The effect of a series of GA and GA-TAT concentrations on cell viability was tested using the MTT assay. Moreover, TAT peptides were used at the same concentration as GA and GA-TAT to test CPP toxicity. As shown in Figure 2C and D, the TAT peptide had no effect on the viability of EJ and SV-HUC-1 cells. GA inhibited EJ cell viability in a dose- and time-dependent manner, and the inhibitory effect of GA-TAT conjugate compounds on cell viability was significantly greater than that of the GA treatment. A low GA-TAT (0.25 μM) concentration did induce clear cytotoxic effects on EJ cells, whereas the equivalent dose of GA alone was insufficient. GA had to be used at 1.0 μM to attain a comparable effect. The 50% inhibitory concentration (IC₅₀) of GA-TAT at 24 h was 1.24 μM, which was lower than that of the GA treatment (4.95 μM). Furthermore, the viability of the cultured SV-HUC-1 cells was nearly unaffected by GA and GA-TAT, which was consistent with previous evidence demonstrating that normal cells are resistant to GA-mediated cytotoxicity.⁹

GA-TAT inhibited EJ cell proliferation

To compare the inhibitory functions of GA and GA-TAT on EJ cell proliferation, we used the EdU incorporation assay – a sensitive and specific method – in this study. The results revealed that the number of EdU⁺ cells was significantly reduced in the 1.0 μM GAT or GA-TAT–treated groups as compared with the TAT-treated and control groups (Figure 3A). More importantly, the number of EdU⁺ cells was markedly less in the GA-TAT–treated groups than in the GA-treated group. These results indicated that GA-TAT inhibited EJ cell proliferation in vitro and that the inhibitory effect of GA-TAT was much greater than that of GA alone. To further determine whether GA-TAT enhances the long-term inhibitory effect of GA on proliferation, a clonogenic assay was conducted. Colony growth was significantly decreased after the 1.0 μM GA treatment, and was further reduced following the GA-TAT treatment (Figure 3B). These results further demonstrated that GA-TAT conjugate compounds are a promising candidate to sensitize tumor cells to bladder cancer treatment.
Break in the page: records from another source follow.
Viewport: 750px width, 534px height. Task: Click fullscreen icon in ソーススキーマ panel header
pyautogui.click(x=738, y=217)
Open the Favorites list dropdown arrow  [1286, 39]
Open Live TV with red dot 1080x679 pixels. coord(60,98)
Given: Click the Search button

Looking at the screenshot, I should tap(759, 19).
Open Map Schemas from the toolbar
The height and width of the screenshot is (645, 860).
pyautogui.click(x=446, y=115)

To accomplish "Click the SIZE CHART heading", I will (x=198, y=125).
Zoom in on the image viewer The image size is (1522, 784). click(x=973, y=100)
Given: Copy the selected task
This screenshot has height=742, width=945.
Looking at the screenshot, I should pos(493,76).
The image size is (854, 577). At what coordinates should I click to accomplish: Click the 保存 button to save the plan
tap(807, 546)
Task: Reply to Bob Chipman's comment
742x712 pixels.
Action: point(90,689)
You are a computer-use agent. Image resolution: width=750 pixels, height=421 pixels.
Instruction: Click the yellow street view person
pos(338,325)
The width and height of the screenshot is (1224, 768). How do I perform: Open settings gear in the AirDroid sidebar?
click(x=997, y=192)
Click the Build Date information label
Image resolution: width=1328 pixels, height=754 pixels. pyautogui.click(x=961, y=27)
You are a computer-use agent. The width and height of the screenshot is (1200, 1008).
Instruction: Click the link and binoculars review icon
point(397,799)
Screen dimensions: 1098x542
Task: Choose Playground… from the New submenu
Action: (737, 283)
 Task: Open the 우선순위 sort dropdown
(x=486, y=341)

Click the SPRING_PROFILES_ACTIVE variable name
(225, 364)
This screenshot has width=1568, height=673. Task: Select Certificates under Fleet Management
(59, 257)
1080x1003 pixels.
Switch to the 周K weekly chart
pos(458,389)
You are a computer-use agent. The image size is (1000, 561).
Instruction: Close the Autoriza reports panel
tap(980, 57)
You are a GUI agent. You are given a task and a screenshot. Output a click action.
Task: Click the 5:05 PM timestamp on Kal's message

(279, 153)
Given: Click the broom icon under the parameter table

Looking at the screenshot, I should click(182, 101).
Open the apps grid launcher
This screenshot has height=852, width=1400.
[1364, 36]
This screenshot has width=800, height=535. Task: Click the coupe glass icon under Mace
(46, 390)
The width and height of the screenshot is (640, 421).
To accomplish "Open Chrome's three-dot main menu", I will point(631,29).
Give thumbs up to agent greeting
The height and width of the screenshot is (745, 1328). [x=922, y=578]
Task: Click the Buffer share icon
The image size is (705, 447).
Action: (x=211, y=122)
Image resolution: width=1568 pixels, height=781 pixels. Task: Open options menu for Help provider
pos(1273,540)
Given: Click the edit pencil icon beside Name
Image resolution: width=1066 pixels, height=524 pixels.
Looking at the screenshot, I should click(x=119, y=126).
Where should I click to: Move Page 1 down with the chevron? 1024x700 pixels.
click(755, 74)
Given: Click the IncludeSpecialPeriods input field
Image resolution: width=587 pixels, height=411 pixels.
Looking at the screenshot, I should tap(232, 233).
Figure 3 Effect of GA-TAT on EJ cell proliferation. (A) EJ cells were pretreated with 1.0 μM TAT, GA, or GA-TAT for 24 h and then exposed to EdU (50 μM) for 4 h, followed by staining with Apollo reaction cocktail for 30 min. The EdU-labeled (red) replicative cells were detected under a fluorescence microscope (200× magnification). (B) EJ cells were incubated with 1.0 μM TAT, GA, or GA-TAT for 24 h and allowed to grow for 10 days in fresh medium. The formed cell clones were counted in a blinded manner (40× magnification). *P<0.05 vs control group; ΔP<0.05 vs GA treatment group. Data are representative images or are expressed as the mean ± SD of triplicate measurements. Abbreviations: TAT, trans-activator of transcription; GA, gambogic acid; GA-TAT, GA-CPP conjugate; EdU, 5-ethynyl-2′-deoxyuridine.

GA-TAT induced EJ cell apoptosis

To investigate whether GA-TAT toxicity was due to the induction of apoptosis, we examined the induced apoptosis by the AO/EB dual staining assay and V-FITC/PI staining flow cytometric method. First, cell apoptosis was analyzed using AO/EB dual detection wherein apoptotic cells present with orange chromatin fragments. As shown in Figure 4A, compared with the control and TAT-treated cells, GA- and GA-TAT–treated cells presented with characteristics of apoptosis. However, treating cells with GA-TAT further enhanced apoptosis. The percentage of apoptotic cells in the GA-TAT group was much greater than that in the GA treatment group (42.15%±5.23% vs 19.18%±4.35%). The V-FITC/PI flow cytometric staining was used to further quantify the number of apoptotic cells. As shown in Figure 4B, GA induced apoptosis in only 21.3%±2.27% of EJ cells. However, after treatment with GA-TAT, the percentage of apoptotic cells was greatly increased to 46.4%±4.86%. The apoptosis-inducing effect of GA-TAT on EJ cells was greater than that of GA alone.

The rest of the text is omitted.